5) height of the statistical tree

 

 

Int calculate_height_of_tree (const TREE_NODE * pTreeNode)

{

Int left, right;

If (NULL = pTreeNode)

Return 0;

 

Left = calculate_height_of_tree (pTreeNode-> left_child );

Right = calculate_height_of_tree (pTreeNode-> right_child );

Return (left> right )? (Left + 1): (right + 1 );

}

Int calculate_height_of_tree (const TREE_NODE * pTreeNode)

{

Int left, right;

If (NULL = pTreeNode)

Return 0;

 

Left = calculate_height_of_tree (pTreeNode-> left_child );

Right = calculate_height_of_tree (pTreeNode-> right_child );

Return (left> right )? (Left + 1): (right + 1 );

} Analysis: the tree height actually refers to the maximum height of all leaf nodes from the root node to the leaf node.
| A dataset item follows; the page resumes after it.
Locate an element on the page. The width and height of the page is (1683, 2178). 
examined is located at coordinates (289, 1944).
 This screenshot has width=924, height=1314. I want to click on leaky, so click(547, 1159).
Of course, the program shows that if the node is empty, it is a pity that the node height is 0; otherwise, if the height of the Left subtree is greater than that of the right subtree, the node height of the entire binary tree is the height of the Left subtree plus 1. If the height of the right subtree is greater than that of the left subtree, the height of the entire binary tree is the height of the right subtree plus 1. The height of the computing tree is very useful when we design a balanced binary tree, especially during testing. I hope you can understand it more and be proficient in it.

 

 

 

 

Summary:

 

1) binary trees are the foundation of all trees. Subsequent balanced binary trees, linear Binary Trees, red and black trees, composite Binary Trees, B trees, and B + trees are all based on this. I hope you can learn well;

 

2) Many Binary Tree operations are closely related to stacks. If you cannot understand recursion for the moment, you can use loops or stacks instead;

 

3) practice to learn more about the code of Binary Tree sorting. I personally write a balanced binary tree no less than 20 times, and even this cannot ensure that it is correct each time. Even so, I feel different every time I write code.